The ex-India paceman said the tour starting next week would push the players but the team were confident thanks to their recent wins and bowling consistency in varied conditions.
"It is going to be a very challenging series down under," Prasad told Reuters on Friday. "It will be exciting competition and all the players will be pushed to the limit in terms of technique, tactics, mentally and physically."
India leave on Monday for Australia to play in a four-test series starting on Dec. 26 followed by a one-day tri-series also featuring Sri Lanka.
India are on a high after a one-day and test double over Pakistan but their pace attack is injury depleted. Skipper Anil Kumble and Harbhajan Singh are the spinners.
The pacy Shanthakumaran Sreesanth has a shoulder injury and Munaf Patel has been dropped due to a lack of sharpness.
Among the five chosen, only left-armers Zaheer Khan and Irfan Pathan have previously played in Australia while young left-arm R.P.Singh missed the Pakistan tests through injury.
India are hoping they can at least repeat their performance on the last tour in 2003-4 when they drew the test series 1-1.
Ishant Sharma, 19, is two tests old but took a five-wicket innings haul in the drawn final test while Pankaj Singh, 22, is uncapped, although their height could prove handy on bouncy pitches in Australia.
"Our bowling is a bit inexperienced," Prasad said "We might have played on flat tracks but I'm very confident we'll be ready to adapt because they have done it before.
He added: "Both Ishant and Pankaj have got fantastic talent and lot of potential. They only have to work hard on fitness and be open to ideas."
Prasad was appointed in April and the team have since won test series in Bangladesh and England. Indian bowlers also shone in the Twenty20 World Cup win in South Africa in September.
"We've been talking about adaptability, that is our mantra," he said. "We've shown a lot of adaptability in terms of pitch conditions, weather and playing against different teams."
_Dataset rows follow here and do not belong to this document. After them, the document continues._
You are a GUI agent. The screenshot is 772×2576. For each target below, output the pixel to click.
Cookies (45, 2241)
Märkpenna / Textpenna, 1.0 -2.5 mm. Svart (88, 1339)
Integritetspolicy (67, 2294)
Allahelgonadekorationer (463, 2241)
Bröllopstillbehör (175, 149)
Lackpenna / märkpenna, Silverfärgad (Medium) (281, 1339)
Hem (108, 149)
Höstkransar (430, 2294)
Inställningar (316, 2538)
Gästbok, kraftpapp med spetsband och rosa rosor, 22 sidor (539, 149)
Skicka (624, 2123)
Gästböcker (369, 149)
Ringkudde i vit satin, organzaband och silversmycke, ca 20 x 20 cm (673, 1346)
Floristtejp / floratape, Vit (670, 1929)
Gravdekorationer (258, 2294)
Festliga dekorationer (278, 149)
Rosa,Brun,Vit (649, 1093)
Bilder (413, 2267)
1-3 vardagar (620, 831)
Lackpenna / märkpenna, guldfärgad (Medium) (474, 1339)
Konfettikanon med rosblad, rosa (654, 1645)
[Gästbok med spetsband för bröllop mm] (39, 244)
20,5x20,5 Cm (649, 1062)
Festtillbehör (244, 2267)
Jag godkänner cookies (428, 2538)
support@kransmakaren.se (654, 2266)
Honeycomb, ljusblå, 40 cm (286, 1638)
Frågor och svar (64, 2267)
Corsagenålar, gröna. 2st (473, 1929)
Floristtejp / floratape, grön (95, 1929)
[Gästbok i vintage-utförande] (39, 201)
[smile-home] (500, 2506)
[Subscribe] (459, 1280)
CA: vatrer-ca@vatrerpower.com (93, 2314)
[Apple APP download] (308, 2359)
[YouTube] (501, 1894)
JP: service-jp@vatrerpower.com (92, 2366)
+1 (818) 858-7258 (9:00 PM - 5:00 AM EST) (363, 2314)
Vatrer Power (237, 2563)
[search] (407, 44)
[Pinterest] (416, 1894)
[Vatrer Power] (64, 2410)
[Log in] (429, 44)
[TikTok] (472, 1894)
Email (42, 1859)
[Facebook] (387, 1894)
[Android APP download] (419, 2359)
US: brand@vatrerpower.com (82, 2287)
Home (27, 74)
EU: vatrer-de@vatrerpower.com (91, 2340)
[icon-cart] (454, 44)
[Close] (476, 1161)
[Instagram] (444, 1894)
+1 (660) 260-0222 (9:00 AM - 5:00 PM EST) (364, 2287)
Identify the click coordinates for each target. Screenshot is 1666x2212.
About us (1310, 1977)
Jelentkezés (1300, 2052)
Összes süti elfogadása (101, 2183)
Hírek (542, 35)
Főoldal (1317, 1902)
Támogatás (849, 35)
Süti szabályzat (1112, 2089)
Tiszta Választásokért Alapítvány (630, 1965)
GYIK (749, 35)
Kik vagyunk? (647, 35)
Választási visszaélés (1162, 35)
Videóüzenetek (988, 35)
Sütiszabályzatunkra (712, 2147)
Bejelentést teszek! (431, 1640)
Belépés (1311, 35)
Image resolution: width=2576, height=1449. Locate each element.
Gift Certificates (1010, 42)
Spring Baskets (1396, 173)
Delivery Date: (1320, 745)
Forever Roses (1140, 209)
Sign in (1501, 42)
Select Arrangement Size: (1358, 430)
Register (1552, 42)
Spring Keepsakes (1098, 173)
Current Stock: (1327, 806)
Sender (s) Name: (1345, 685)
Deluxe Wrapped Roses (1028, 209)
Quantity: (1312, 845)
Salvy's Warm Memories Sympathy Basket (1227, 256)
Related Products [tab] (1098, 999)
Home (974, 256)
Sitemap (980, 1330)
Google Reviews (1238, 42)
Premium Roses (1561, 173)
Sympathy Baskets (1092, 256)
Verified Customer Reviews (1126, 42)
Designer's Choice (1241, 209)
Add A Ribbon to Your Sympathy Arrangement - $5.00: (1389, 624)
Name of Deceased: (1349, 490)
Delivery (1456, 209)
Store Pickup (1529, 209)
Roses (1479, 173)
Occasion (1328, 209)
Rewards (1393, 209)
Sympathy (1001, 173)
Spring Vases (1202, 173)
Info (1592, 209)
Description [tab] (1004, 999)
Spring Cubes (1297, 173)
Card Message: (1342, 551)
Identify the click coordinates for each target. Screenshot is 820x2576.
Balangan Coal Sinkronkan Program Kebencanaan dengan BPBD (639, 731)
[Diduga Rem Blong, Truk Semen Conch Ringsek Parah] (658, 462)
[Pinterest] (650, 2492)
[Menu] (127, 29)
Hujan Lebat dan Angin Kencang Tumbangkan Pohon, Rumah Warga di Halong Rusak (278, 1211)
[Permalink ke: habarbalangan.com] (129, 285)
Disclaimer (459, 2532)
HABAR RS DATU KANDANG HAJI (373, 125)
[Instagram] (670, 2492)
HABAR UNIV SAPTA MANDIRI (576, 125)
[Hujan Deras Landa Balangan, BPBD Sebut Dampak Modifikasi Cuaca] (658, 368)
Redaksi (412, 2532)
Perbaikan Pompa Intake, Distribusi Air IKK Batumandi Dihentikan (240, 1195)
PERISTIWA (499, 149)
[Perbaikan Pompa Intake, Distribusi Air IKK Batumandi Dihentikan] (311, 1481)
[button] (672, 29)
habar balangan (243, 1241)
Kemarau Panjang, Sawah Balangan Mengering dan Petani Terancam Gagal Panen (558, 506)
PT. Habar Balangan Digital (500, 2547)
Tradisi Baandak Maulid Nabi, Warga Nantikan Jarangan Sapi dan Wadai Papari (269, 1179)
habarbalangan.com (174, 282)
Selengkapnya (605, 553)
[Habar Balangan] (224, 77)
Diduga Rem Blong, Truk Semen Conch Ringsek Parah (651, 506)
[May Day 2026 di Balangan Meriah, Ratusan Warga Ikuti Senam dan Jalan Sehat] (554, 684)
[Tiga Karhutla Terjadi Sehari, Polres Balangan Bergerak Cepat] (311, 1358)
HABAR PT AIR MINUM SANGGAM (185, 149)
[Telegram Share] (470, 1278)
However, he said the lack of a gap between series was preventing injury recovery for fast bowlers with flat home pitches like those used against Pakistan making their life tougher. "If we have to develop fast bowling then we need to look at the pitches as well," he said. "People ask 'why can't we produce quick bowlers?' How can we if the bowlers who want to bowl quick are bowling on flat wickets.
"They tend to reduce their pace after a game or two and rely on swing, movement," he said.